### Work task
Down to the last line, retype each line of the entries exactly, starting with the one that contains "Task: Click citation".

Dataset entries
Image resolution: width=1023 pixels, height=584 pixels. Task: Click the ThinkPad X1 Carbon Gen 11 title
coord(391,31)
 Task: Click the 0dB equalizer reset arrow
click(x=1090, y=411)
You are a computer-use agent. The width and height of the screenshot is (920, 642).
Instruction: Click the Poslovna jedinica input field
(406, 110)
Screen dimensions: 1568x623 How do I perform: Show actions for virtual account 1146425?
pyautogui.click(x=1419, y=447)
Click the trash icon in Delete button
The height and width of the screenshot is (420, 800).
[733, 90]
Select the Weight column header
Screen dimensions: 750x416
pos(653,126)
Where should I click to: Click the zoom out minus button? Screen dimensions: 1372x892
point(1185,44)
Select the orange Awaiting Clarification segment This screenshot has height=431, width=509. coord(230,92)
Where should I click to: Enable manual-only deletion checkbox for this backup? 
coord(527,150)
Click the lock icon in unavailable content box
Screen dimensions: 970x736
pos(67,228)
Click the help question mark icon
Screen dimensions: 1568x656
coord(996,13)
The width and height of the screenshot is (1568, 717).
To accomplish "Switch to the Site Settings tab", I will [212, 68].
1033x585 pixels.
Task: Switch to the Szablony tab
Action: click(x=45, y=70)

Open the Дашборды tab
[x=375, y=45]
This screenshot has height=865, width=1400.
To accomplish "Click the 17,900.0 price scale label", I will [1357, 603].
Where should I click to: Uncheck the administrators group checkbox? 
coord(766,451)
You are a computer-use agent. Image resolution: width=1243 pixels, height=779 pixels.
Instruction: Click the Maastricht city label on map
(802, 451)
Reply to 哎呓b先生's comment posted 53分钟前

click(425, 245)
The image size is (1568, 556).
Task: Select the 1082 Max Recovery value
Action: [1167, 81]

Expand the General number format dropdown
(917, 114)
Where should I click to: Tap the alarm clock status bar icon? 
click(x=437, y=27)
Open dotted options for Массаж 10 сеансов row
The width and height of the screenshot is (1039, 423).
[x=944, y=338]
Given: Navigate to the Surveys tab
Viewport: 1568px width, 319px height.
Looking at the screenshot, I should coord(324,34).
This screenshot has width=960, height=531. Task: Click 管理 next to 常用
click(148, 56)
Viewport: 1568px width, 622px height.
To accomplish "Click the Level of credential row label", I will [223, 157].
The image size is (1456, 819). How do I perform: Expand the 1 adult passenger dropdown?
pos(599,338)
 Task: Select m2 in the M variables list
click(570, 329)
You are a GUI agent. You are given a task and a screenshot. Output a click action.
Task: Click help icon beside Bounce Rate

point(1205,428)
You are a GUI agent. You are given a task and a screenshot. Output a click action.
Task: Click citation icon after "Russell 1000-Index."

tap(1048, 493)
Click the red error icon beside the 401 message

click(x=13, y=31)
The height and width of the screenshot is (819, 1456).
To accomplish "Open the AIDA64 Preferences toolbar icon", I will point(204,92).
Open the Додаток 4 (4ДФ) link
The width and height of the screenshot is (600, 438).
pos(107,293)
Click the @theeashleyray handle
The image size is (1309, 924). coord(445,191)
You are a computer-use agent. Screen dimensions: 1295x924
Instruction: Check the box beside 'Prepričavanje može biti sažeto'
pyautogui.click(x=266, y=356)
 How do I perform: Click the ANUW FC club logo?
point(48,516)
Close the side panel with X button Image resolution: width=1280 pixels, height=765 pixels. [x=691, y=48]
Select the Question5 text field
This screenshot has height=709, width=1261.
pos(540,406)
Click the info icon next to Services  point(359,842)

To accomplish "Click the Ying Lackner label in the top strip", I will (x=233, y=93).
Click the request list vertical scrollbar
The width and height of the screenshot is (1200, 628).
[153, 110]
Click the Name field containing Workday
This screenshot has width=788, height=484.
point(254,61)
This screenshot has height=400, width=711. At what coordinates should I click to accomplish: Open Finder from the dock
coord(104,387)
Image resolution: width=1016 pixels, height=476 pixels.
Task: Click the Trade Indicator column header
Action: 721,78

### Answer for this exercise
Task: Click citation icon after "Russell 1000-Index."

tap(1048, 493)
Click the red error icon beside the 401 message

click(x=13, y=31)
The height and width of the screenshot is (819, 1456).
To accomplish "Open the AIDA64 Preferences toolbar icon", I will point(204,92).
Open the Додаток 4 (4ДФ) link
The width and height of the screenshot is (600, 438).
pos(107,293)
Click the @theeashleyray handle
The image size is (1309, 924). coord(445,191)
You are a computer-use agent. Screen dimensions: 1295x924
Instruction: Check the box beside 'Prepričavanje može biti sažeto'
pyautogui.click(x=266, y=356)
 How do I perform: Click the ANUW FC club logo?
point(48,516)
Close the side panel with X button Image resolution: width=1280 pixels, height=765 pixels. [x=691, y=48]
Select the Question5 text field
This screenshot has height=709, width=1261.
pos(540,406)
Click the info icon next to Services  point(359,842)

To accomplish "Click the Ying Lackner label in the top strip", I will (x=233, y=93).
Click the request list vertical scrollbar
The width and height of the screenshot is (1200, 628).
[153, 110]
Click the Name field containing Workday
This screenshot has width=788, height=484.
point(254,61)
This screenshot has height=400, width=711. At what coordinates should I click to accomplish: Open Finder from the dock
coord(104,387)
Image resolution: width=1016 pixels, height=476 pixels.
Task: Click the Trade Indicator column header
Action: 721,78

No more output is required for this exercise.